■ **TO DO**: Where does "agent" appear in the data? Return each line that holds it.

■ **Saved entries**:
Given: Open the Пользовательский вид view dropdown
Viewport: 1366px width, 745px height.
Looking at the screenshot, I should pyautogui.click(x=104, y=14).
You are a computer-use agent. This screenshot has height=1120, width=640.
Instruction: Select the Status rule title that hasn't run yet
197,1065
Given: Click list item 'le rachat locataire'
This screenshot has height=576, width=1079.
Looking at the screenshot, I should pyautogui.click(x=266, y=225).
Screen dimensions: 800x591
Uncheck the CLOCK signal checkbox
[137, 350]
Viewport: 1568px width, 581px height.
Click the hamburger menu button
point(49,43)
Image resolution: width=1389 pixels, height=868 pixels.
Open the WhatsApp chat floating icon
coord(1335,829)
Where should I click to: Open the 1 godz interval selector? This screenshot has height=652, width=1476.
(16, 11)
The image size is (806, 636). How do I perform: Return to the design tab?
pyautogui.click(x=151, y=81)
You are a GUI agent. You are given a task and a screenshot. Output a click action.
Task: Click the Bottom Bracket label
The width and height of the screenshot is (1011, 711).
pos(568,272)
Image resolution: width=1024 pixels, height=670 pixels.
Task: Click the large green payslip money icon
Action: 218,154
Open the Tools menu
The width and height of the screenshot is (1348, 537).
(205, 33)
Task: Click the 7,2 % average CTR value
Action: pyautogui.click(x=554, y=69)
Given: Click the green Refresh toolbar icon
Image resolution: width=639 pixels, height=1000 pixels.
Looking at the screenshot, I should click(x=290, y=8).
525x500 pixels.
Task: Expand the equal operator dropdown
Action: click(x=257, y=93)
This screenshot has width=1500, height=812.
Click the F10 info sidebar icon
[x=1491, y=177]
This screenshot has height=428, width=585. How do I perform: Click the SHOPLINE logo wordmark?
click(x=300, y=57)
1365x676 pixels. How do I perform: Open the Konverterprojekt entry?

■ **WORKED SOLUTION**:
You are a computer-use agent. This screenshot has height=1120, width=640.
You are a GUI agent. You are given a task and a screenshot. Output a click action.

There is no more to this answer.